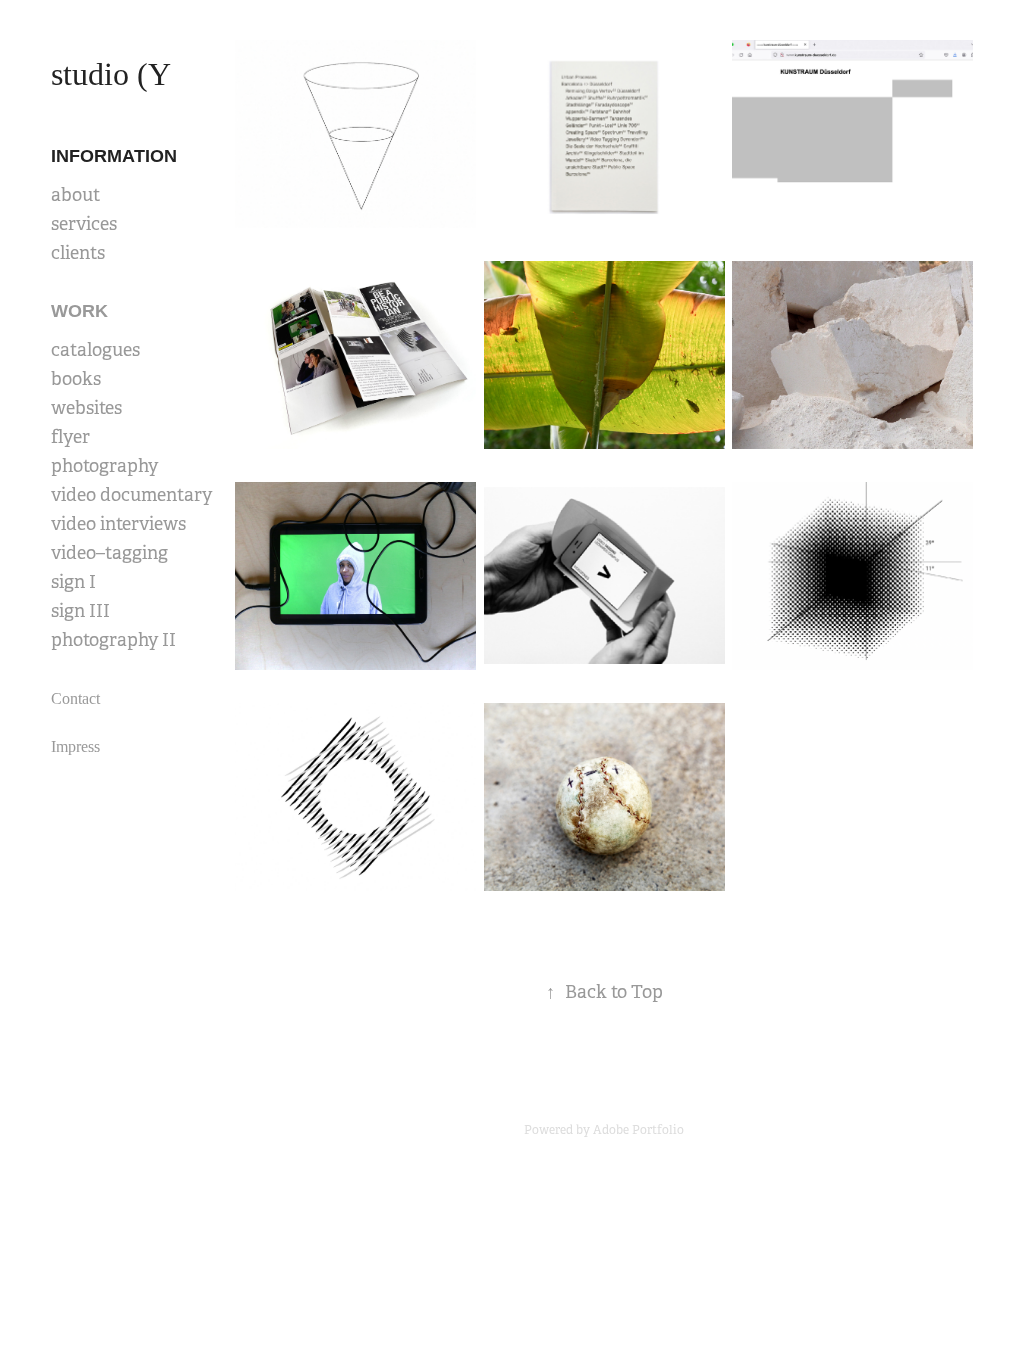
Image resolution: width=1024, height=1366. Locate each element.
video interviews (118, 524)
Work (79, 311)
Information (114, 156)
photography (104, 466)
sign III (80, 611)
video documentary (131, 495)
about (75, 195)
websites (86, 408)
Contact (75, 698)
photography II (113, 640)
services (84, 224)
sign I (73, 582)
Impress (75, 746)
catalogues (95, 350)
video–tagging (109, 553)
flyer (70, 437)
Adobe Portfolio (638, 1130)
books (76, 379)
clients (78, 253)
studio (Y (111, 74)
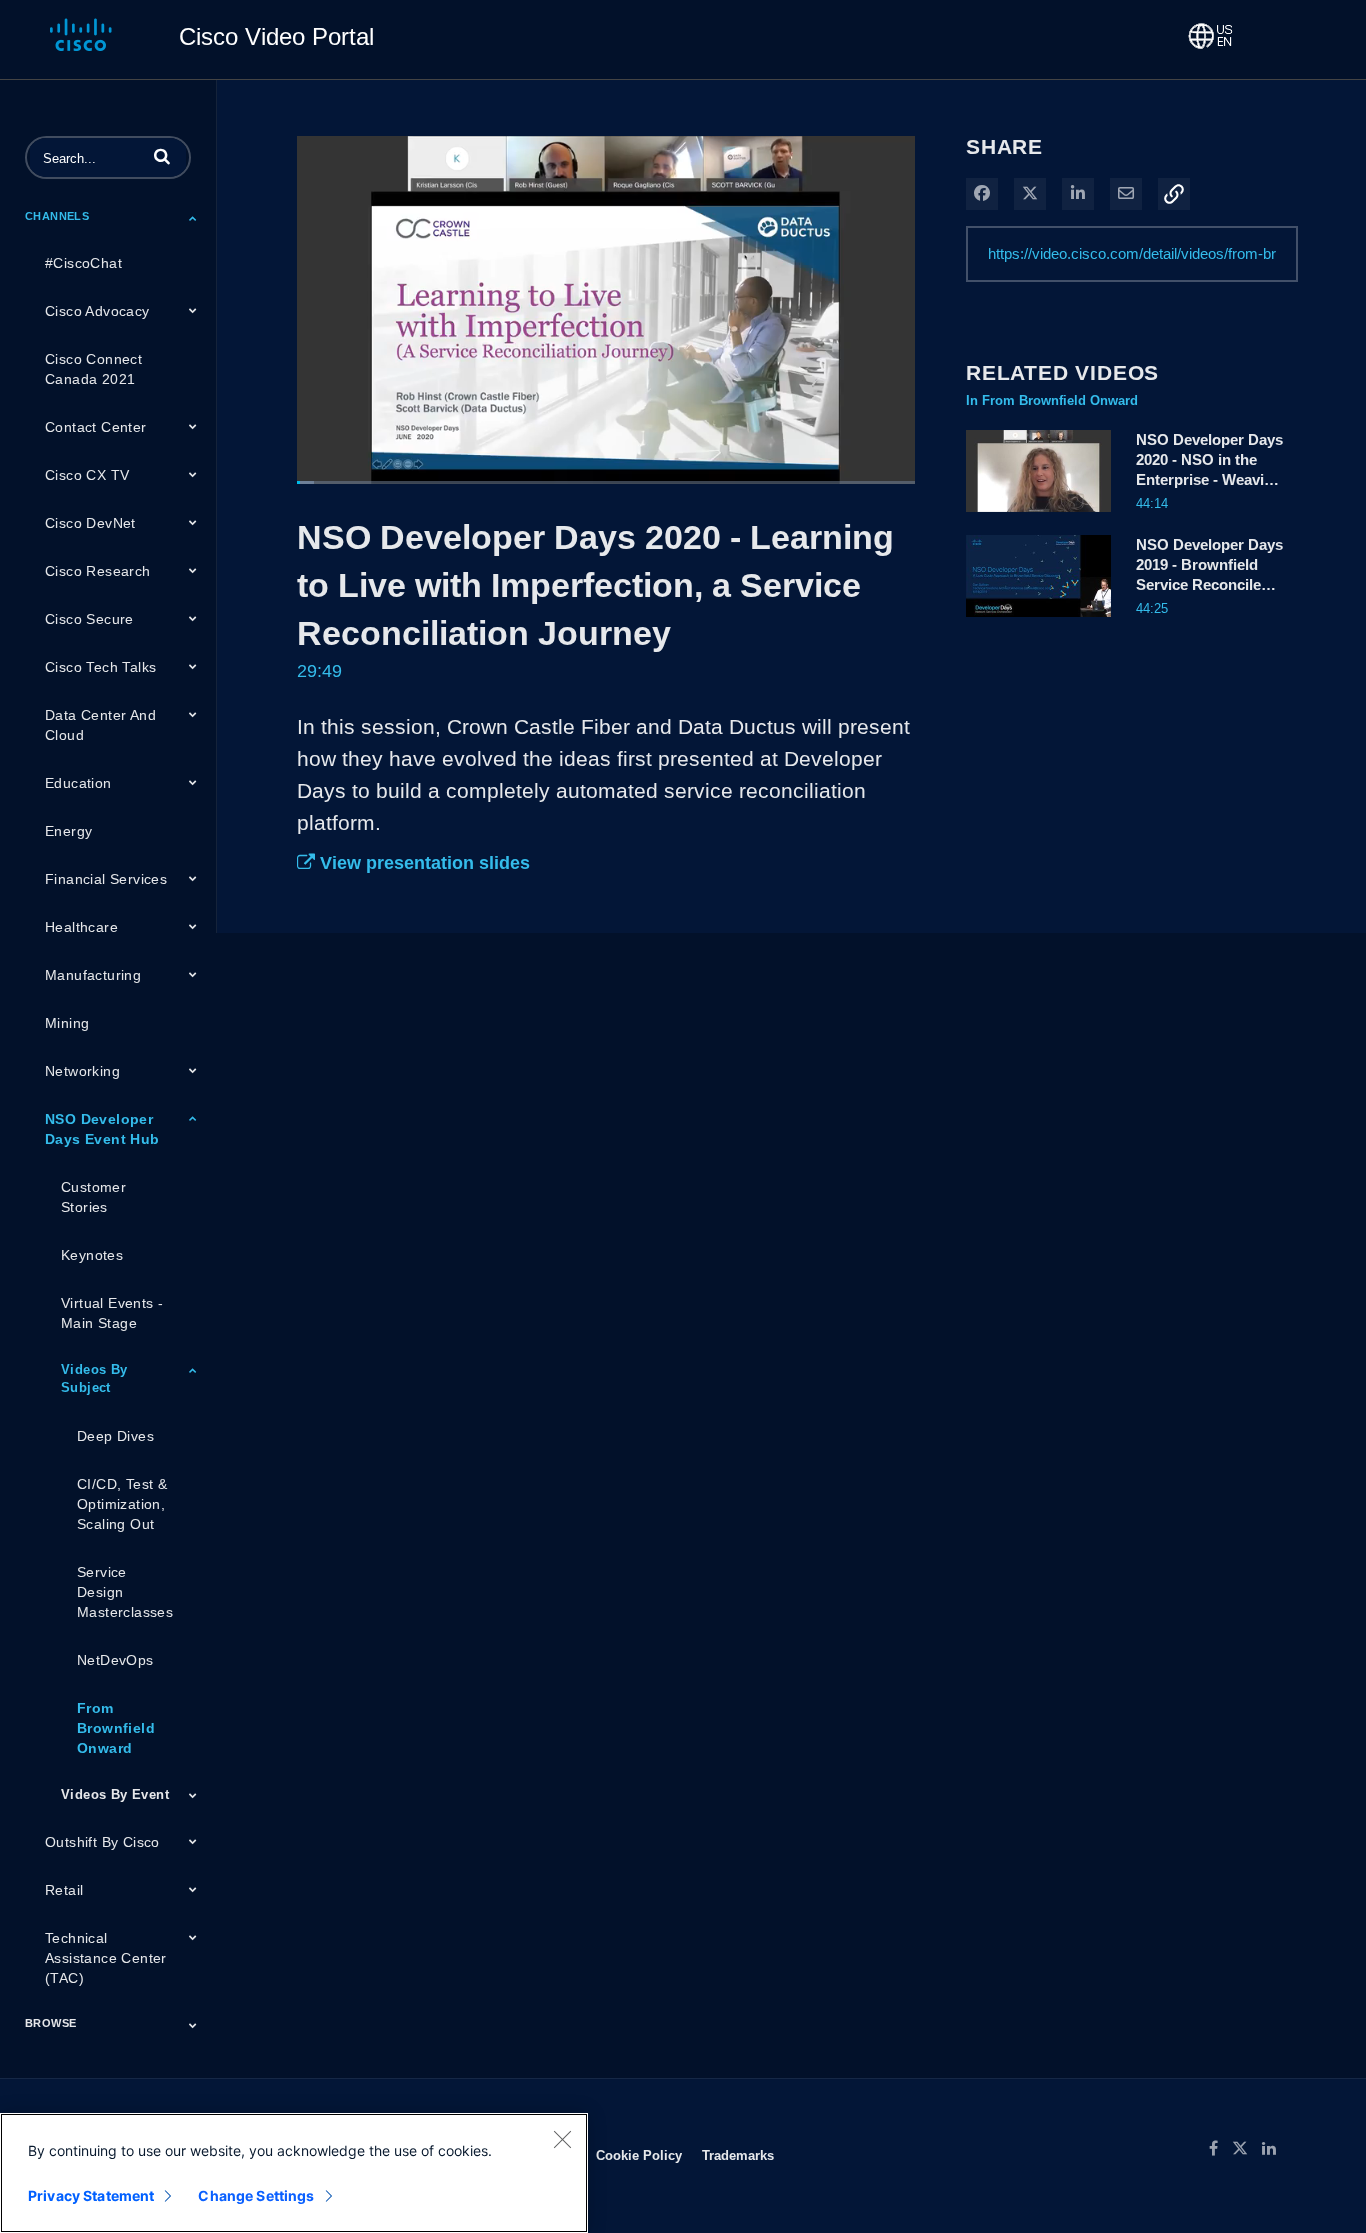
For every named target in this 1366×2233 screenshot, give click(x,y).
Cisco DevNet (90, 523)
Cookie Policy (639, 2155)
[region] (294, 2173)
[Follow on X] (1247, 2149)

┄┄┄┄┄┄┄┄┄┄┄┄┄┄┄┄┄┄┄┄

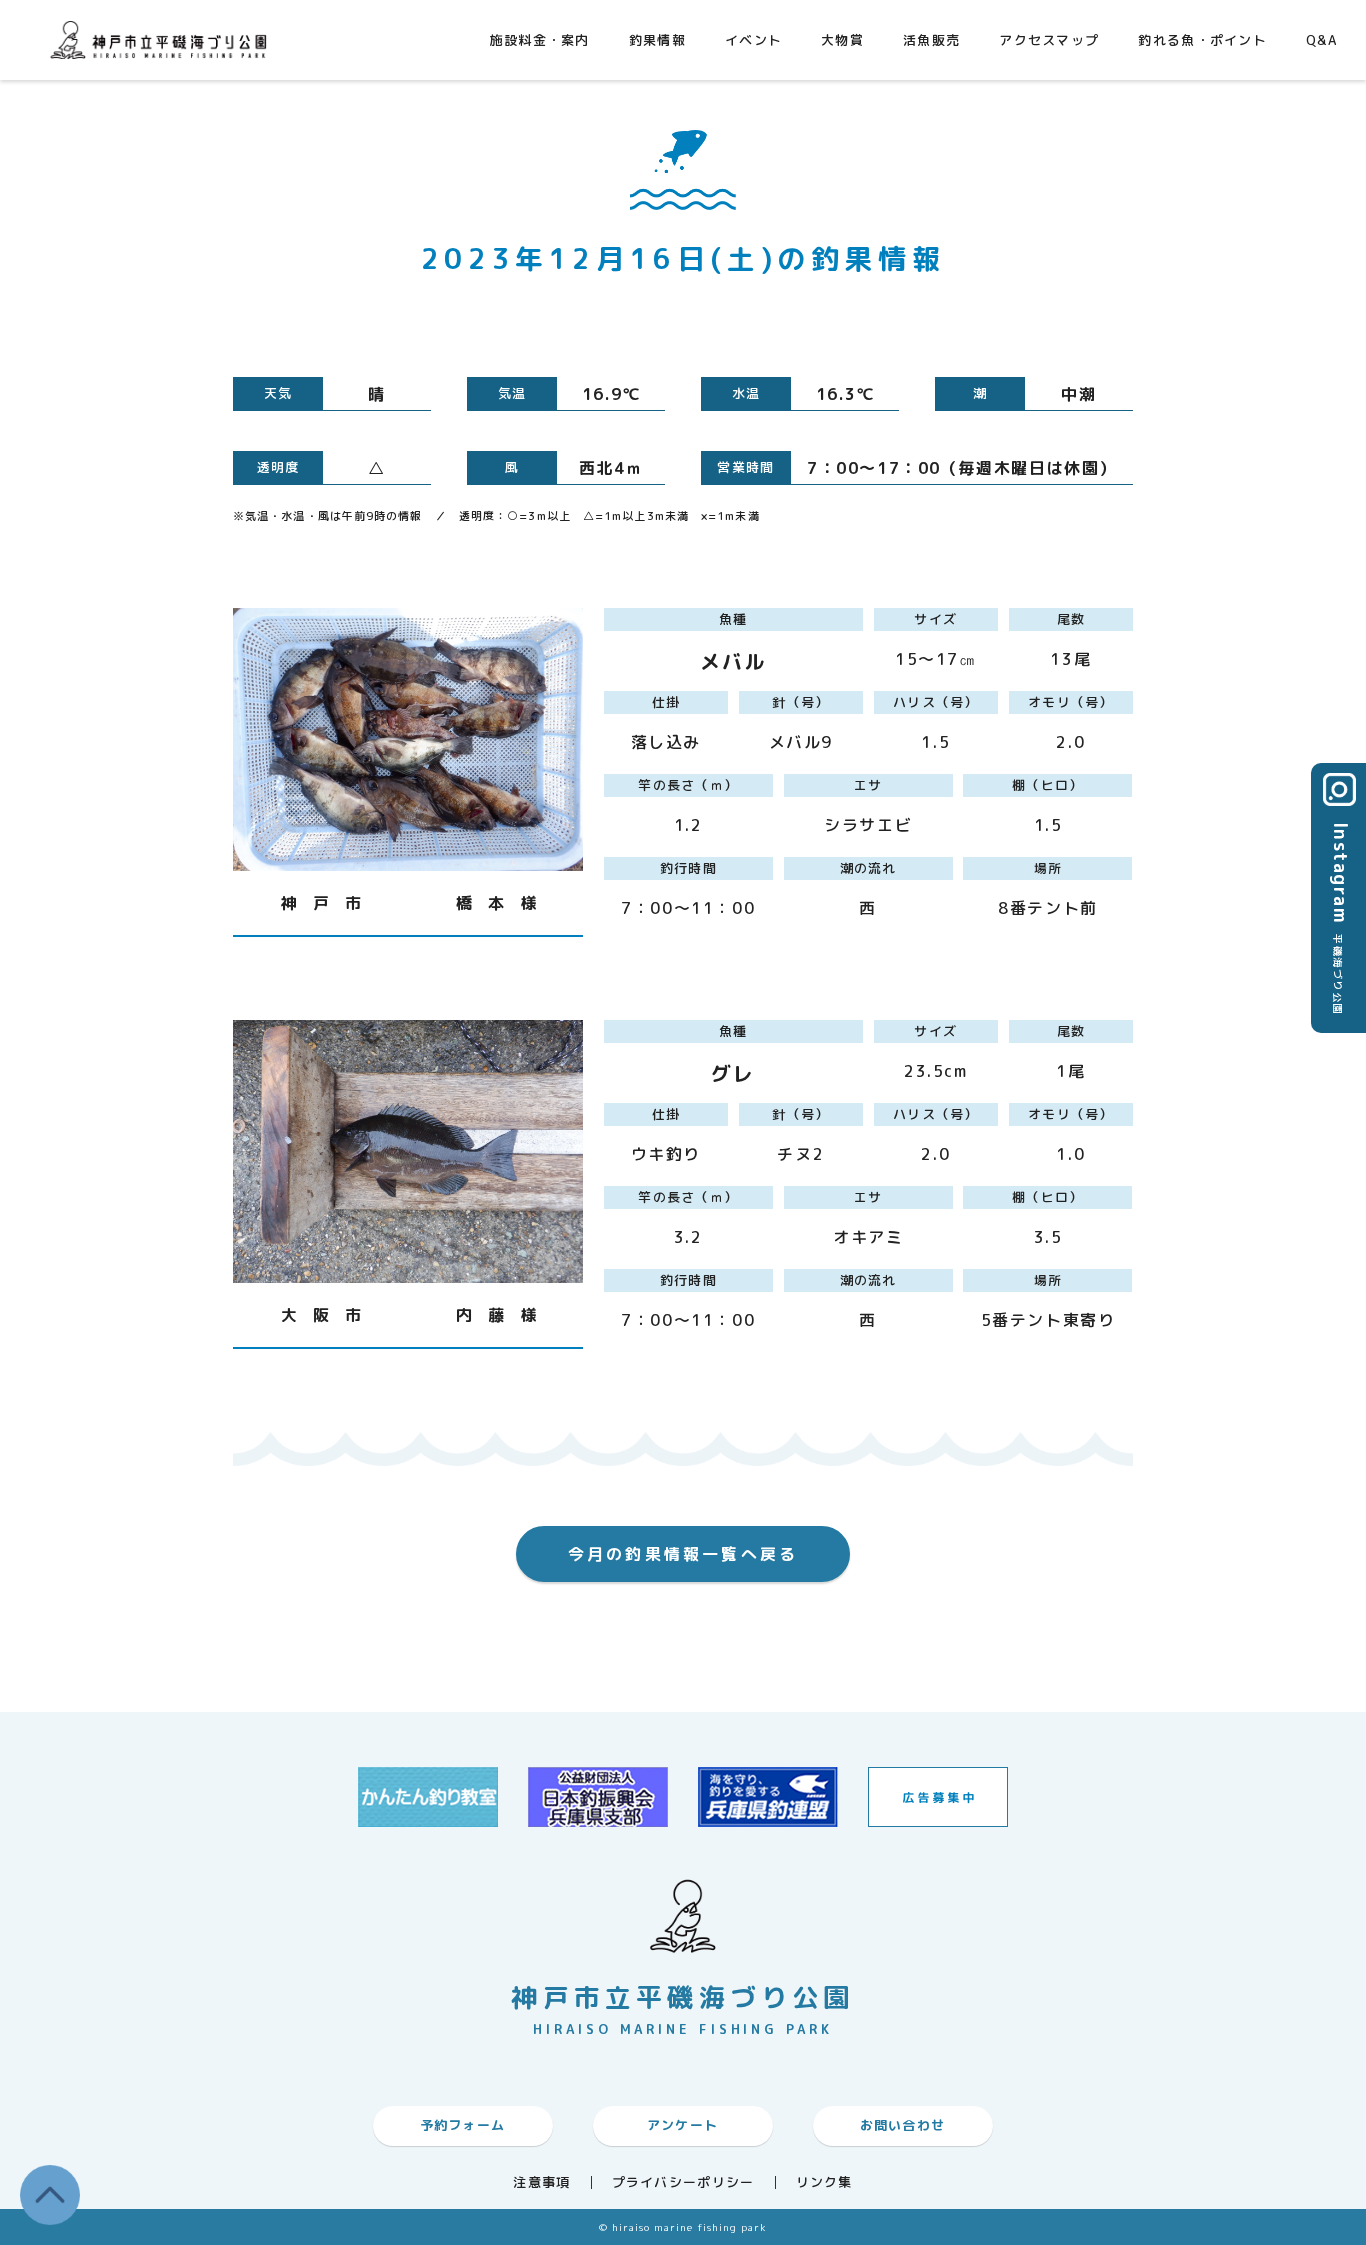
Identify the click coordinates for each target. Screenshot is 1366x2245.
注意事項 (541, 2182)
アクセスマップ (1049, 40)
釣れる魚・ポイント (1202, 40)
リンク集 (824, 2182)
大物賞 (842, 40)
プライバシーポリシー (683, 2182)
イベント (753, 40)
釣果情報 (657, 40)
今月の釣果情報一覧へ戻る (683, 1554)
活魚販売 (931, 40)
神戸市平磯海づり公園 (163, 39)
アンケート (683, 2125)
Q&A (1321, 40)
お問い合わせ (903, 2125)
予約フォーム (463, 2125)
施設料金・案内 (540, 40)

┄┄┄┄┄┄┄┄┄┄┄┄┄┄┄┄┄┄┄┄

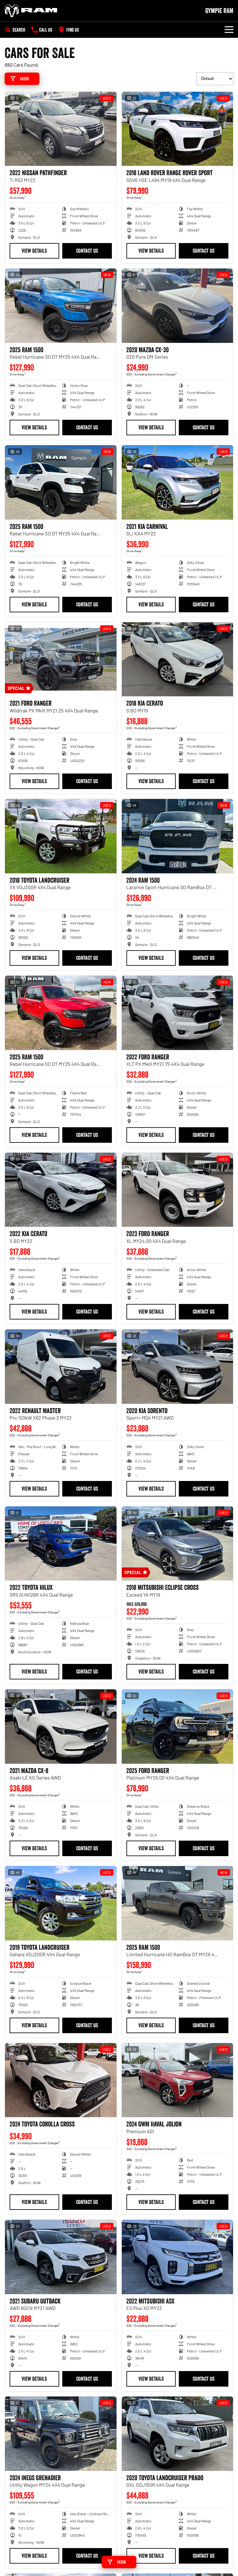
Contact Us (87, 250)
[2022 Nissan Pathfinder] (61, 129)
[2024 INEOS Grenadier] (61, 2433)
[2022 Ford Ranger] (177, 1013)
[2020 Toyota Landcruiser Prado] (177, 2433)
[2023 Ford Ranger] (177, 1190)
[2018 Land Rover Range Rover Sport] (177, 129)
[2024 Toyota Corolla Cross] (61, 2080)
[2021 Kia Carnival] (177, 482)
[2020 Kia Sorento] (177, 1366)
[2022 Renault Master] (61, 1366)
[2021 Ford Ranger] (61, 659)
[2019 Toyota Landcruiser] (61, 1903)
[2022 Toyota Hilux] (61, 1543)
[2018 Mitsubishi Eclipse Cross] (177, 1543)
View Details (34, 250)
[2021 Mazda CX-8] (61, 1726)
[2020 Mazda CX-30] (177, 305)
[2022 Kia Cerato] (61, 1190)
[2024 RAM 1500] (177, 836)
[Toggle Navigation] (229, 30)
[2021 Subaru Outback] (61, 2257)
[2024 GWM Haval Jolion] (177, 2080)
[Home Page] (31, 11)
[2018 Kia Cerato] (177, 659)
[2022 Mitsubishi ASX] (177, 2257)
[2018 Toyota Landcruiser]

┄┄┄┄┄┄┄┄┄┄┄┄┄┄┄┄┄┄┄┄

:: TASK ITEM ::
Within the entries above, give again exactly the lines starting at the one that contains "Image resolution: width=1024, height=1366." and ending at the one that contains "[Follow on X] (1247, 2149)", leaving out the pictures.

:: TASK RESPONSE ::
Image resolution: width=1024, height=1366. Locate each element.
video interviews (118, 524)
Work (79, 311)
Information (114, 156)
photography (104, 466)
sign III (80, 611)
video documentary (131, 495)
about (75, 195)
websites (86, 408)
Contact (75, 698)
photography II (113, 640)
services (84, 224)
sign I (73, 582)
Impress (75, 746)
catalogues (95, 350)
video–tagging (109, 553)
flyer (70, 437)
Adobe Portfolio (638, 1130)
books (76, 379)
clients (78, 253)
studio (Y (111, 74)
For every named target in this 1366×2233 screenshot, give click(x,y).
Cisco DevNet (90, 523)
Cookie Policy (639, 2155)
[region] (294, 2173)
[Follow on X] (1247, 2149)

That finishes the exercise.